Polygenic score analyses
Polygenic score analysis is designed to test whether SNPs that do not reach genome-wide significance in a discovery GWA are nonetheless significantly associated in aggregate with a trait in an independent sample. In the same sample of 3152 unrelated individuals, we created polygenic scores with varying numbers of SNPs (see Materials and methods) based on a large meta-analytic GWA study (N=126 599) of years of education.13 Figure 2 displays the results of multiple linear regression analyses showing that the polygenic scores accounted for ~3.0% variance in educational achievement (GCSE), ~2.5% in family SES and ~1.0% in intelligence. All P-values were ≤3.79−07. Notably, the effect size for GCSE remained substantial (~2.0%) and significant (P≤2.27−06) when statistically controlling for intelligence.
This study provides the first molecular evidence for substantial genetic influence on differences in children’s educational achievement at the end of compulsory education in the United Kingdom and its association with family SES. Our GCTA results show that SNPs that are associated with both family SES and GCSE scores account for about half of the phenotypic correlation between SES and GCSE. Mediation analysis suggests that about one-third of this genetic effect also extends to children’s intelligence, but two-thirds of the genetic association between family SES and GCSE scores is independent of intelligence.

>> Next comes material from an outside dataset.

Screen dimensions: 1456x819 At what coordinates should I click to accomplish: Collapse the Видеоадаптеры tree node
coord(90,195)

In GPS analysis, we show that SNPs associated with total years of education in adulthood discovered by an independent large GWA meta-analysis13 explain up to 3% of the variance in children’s educational achievement in our sample, and up to 2% of the variance after controlling for intelligence.

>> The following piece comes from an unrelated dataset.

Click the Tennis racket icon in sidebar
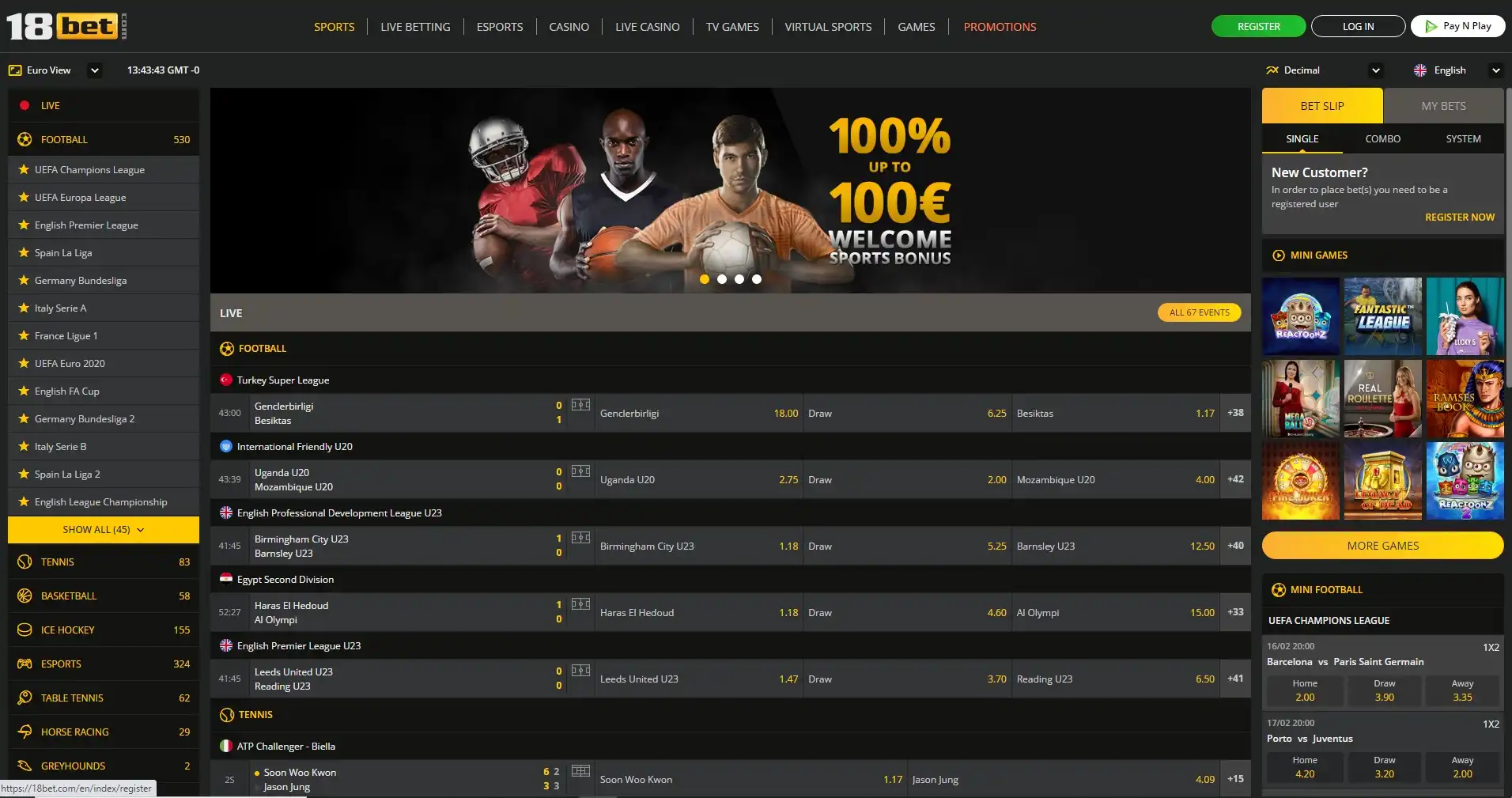 25,562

The GCTA heritability estimate of 31% for children’s performance on a UK national examination at the end of compulsory education corroborates the vast literature of traditional family-based methods, mostly the twin method, showing that variation in children’s educational achievement is under substantial genetic influence,4, 5, 7, 8, 9, 45, 46 with heritability estimates converging at ~50%. This commonly observed discrepancy in phenotypic variance explained by pedigree-based methods (that is, twin and family) and population-based methods (that is, GCTA) occurs because GCTA only captures genetic variance contributed by additive effects of common SNPs that are in sufficient linkage disequilibrium with the causal DNA variants.47
Our GCTA heritability estimate of 20% for family SES tagged by children’s genotypes is very similar to GCTA heritability estimates of years of education in adulthood and socioeconomic measures tagged by adults’ genotypes themselves in previous studies.13, 14, 15 This is remarkable as children’s genotypes are only a proxy for their parents’ genotypes. In other words, GCTA effects on family SES estimated from children’s DNA only reflect the extent to which children inherit parental characteristics associated with the family SES created by the parents. One such factor is intelligence, and we find that children’s intelligence accounts for about one-third of the GCTA association between family SES and children’s educational achievement. However, it is interesting that two-thirds of the GCTA association is not accounted for by children’s intelligence. This finding of intelligence-independent shared genetic variance between family SES and children’s educational achievement suggests that differences in educational achievement at the end of compulsory education and the level of education and occupation attained in adulthood are not merely the manifestation of differences in intelligence. This is in line with twin research that suggests that the heritability of educational achievement reflects many genetically influenced traits such as personality and self-efficacy, not just intelligence.48
The polygenic nature of behavioral traits poses a statistical challenge as enormous sample sizes are needed to identify genome-wide significant single DNA variants.23 Therefore, genome-wide methods, such as GCTA and GPS analysis, that aggregate genetic effects across a multitude of markers have the assumption of polygenicity at their core and provide powerful approaches for exploring genetic influences on traits and shared between traits.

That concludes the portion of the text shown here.